Exercise instructions: Nothing in the records may change when you print them out again.

::: Excerpted records :::

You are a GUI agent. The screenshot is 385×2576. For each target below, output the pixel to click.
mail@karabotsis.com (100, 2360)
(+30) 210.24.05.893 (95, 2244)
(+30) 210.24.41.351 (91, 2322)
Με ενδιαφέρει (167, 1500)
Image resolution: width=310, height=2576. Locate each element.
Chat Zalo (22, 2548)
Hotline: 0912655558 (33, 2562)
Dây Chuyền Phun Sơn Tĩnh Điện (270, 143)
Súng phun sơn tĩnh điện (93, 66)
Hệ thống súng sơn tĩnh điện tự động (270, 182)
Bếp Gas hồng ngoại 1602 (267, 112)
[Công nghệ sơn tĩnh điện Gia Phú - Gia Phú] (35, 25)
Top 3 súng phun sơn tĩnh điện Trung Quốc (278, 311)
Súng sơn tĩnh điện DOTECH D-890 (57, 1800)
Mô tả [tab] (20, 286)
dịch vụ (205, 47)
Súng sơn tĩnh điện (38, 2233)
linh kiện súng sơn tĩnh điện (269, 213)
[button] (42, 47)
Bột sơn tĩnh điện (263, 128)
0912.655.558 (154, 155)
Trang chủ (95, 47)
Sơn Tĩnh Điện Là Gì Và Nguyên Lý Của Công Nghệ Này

:::

The completed task:
You are a GUI agent. The screenshot is 385×2576. For each target below, output the pixel to click.
mail@karabotsis.com (100, 2360)
(+30) 210.24.05.893 (95, 2244)
(+30) 210.24.41.351 (91, 2322)
Με ενδιαφέρει (167, 1500)
Image resolution: width=310, height=2576. Locate each element.
Chat Zalo (22, 2548)
Hotline: 0912655558 (33, 2562)
Dây Chuyền Phun Sơn Tĩnh Điện (270, 143)
Súng phun sơn tĩnh điện (93, 66)
Hệ thống súng sơn tĩnh điện tự động (270, 182)
Bếp Gas hồng ngoại 1602 (267, 112)
[Công nghệ sơn tĩnh điện Gia Phú - Gia Phú] (35, 25)
Top 3 súng phun sơn tĩnh điện Trung Quốc (278, 311)
Súng sơn tĩnh điện DOTECH D-890 (57, 1800)
Mô tả [tab] (20, 286)
dịch vụ (205, 47)
Súng sơn tĩnh điện (38, 2233)
linh kiện súng sơn tĩnh điện (269, 213)
[button] (42, 47)
Bột sơn tĩnh điện (263, 128)
0912.655.558 (154, 155)
Trang chủ (95, 47)
Sơn Tĩnh Điện Là Gì Và Nguyên Lý Của Công Nghệ Này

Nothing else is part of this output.